EDITOR’S NOTE: As the author of classics The Jungle Book and Kim, Rudyard Kipling is most closely associated with colonial India. Less well known is his connection to rural New England, particularly the Brattleboro, Vt. area. Below is an excerpt from the February 1974 issue of UpCountry Magazine, written by Howard C. Rice Jr., describing Kipling’s time as an unlikely Vermonter.
Kipling’s first winter in Vermont as a householder was spent in the Bliss Cottage, in sight of Wantastiquet, if not of Monadnock. “The sun and air and the light are good in this place and have made me healthy as I never was in my life,” he wrote an English friend. “I wish you could see the place. It’s three miles from anywhere and wondrous self-contained. No one can get at you and if you don’t choose to call for your mail, you don’t get it.”

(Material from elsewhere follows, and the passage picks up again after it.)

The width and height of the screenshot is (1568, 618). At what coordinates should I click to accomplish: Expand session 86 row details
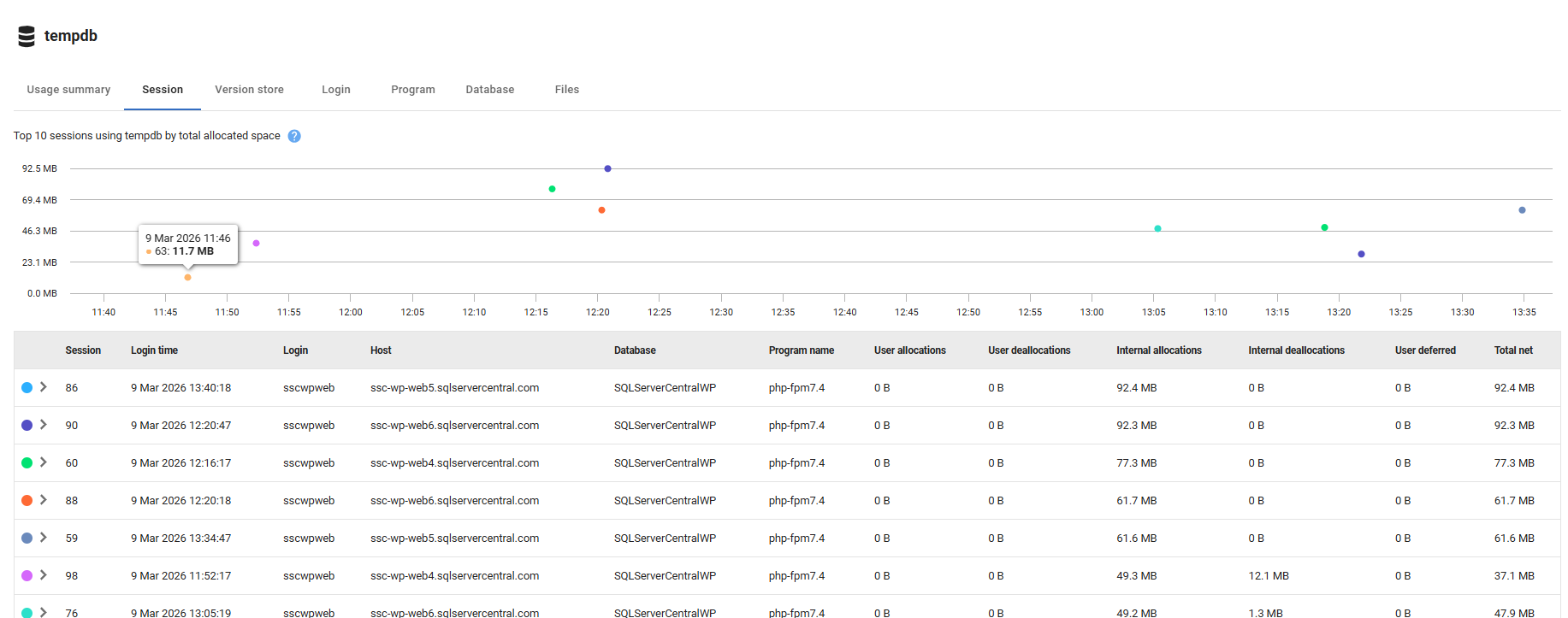tap(44, 387)
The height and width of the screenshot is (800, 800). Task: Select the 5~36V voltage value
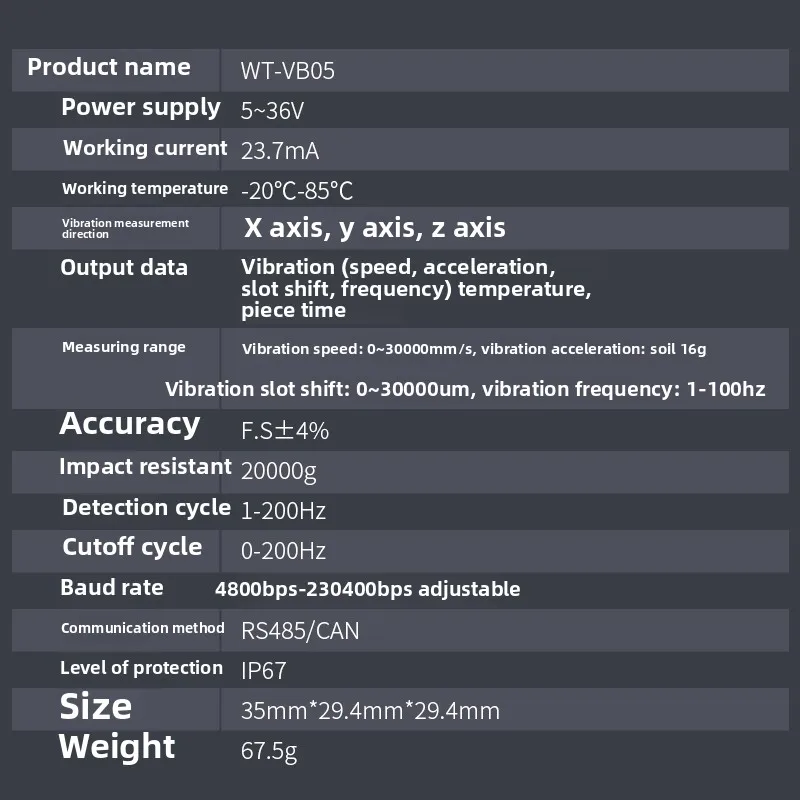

As the upcountry summer flamed into autumn, Kipling piled spruce boughs round the draughty cottage sill and helped put up a small veranda “for future needs.” “We were,” as he recalled years later, “extraordinarily and self-centeredly content… When winter shut down and sleigh bells rang all over the white world that tucked us in, we counted ourselves secure.” The Kiplings’ own sleigh, according to one local observer, was a Maryland sleigh of wicker drawn by a dark bay horse “from whose bridle nods a gold-colored plume.” One Main Street wag called it “that new-fangled sleigh, exactly like a big baby carriage.”
The snow lay level with the window sill of Kipling’s small workroom from December until April. It was here, in the “stillness and suspense of the winter of 1892,” that Kipling’s pen took charge and he “watched it begin to write stories about Mowgli and animals, which later grew into the ‘Jungle Books’.” As he recollected in tranquility those “very warm evening” in the hills of India, the well-known characters took shape: not only Mowgli and his brothers, Baloo the bear, Bagheera the panther, Kaa the python, Shere Khan the tiger, and the Monkey-Folk, but also Rikki-Tikki-Tavi, the mongoose cobra-killer, and Toomai, the boy who saw the elephants dance.
In 1893, Kipling moved from Bliss Cottage to his new home in Dummerston, which he named Naulahka. Naulahka is now a National Historic Landmark managed by the Landmark Trust USA, and is available to rent for overnight stays.